Эовин словно постоянно спорит сама с собой, мечется, она никак не может смириться со своим положением. Даже ее слова: «Женщины ничего не могут мне сказать,» – в очередной раз подтверждают, что она не принимает себя: мол, она-то не из их числа, не из числа женщин. Но при встрече с Фарамиром, при первых же словах, Эовин смущается: она чувствует, как что-то (в ней самой?) оживает, что-то (может быть?) изменится к лучшему; лед начинает таять. Фарамир настолько умиротворен и спокоен, что она оказывается беззащитной и безоружной; он принял ее – и благодаря ему она принимает себя. Фарамир до такой степени владеет собой, так ясно видит все, что происходит вокруг, осознает свою роль и задачу в этих условиях - и то обстоятельство, что ему остается лишь терпеливо ждать и доверять другим в отношении своего здоровья, - что он является полным хозяином положения, хотя судит обо всем как бы со стороны. И при встрече с ним Эовин видит, что ее нетерпение и капризы лишены смысла; она начинает сомневаться в себе и сознает, что перед величием этого воина ничего не остается как … сдаться.

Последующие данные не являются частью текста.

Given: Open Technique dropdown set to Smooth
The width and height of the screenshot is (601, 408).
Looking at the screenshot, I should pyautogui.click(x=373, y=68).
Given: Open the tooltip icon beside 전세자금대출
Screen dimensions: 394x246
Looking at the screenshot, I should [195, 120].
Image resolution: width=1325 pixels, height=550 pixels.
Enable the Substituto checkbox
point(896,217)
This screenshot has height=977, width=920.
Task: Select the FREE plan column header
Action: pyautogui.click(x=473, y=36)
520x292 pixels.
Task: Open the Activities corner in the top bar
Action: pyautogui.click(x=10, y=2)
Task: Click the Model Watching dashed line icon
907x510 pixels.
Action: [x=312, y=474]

«И она взглянула на него и увидела, что взгляд его серьезен и нежен, но в то же время она поняла, ибо была дочерью воинов, что ни один из Всадников Марки не одолел бы его в бою.
- Чего ты желаешь? – сказал он снова. – Я сделаю все, что в моей власти.

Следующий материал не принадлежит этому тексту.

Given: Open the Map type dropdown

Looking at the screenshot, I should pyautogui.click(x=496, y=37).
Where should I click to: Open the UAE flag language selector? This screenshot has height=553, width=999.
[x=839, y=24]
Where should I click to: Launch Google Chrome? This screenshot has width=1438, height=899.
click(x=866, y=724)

- Я хотела бы, чтобы ты приказал целителям отпустить меня, - сказала она; но хотя в ней все еще говорила гордость, сердце ее дрогнуло, и впервые в нем зародилось сомнение. Она подумала, что этот высокий человек, суровый и мягкий в то же время, решит, что она просто капризна, как ребенок, которому не хватает терпения, чтобы выполнить скучную работу до конца.
- Я и сам теперь под опекой целителей, - ответил Фарамир, - и Правителем Города не являюсь. Но, в любом случае, я прислушался бы к совету врачей и не стал перечить им в деле, в котором они смыслят более меня.
- Но исцеления я не ищу, - ответила она. – Я хочу отправиться на войну как брат мой Эомер, или лучше, как король Теоден, ибо он умер и почил в мире и славе.
- Леди, даже если бы у тебя были силы, уже слишком поздно идти вслед за войском. Но, быть может, смерть в бою все равно нас настигнет, хотим мы того или нет. И тебе легче будет встретить ее достойно, если ты будешь слушаться целителей, пока есть время. Нам всем, и мне и тебе, следует запастись терпением.
Она не ответила, но ему показалось, что в ней что-то смягчилось - так жгучий мороз отступает, заслыша первое, еще слабое дыхание весны. Слеза потекла по ее щеке, словно блестящая капля дождя. Ее гордая голова поникла. Потом тихо, будто себе самой, она сказала:
- Но целители велят мне еще неделю провести в постели. И окна моей комнаты не выходят на восток. – Теперь она была простой девушкой, юной и печальной».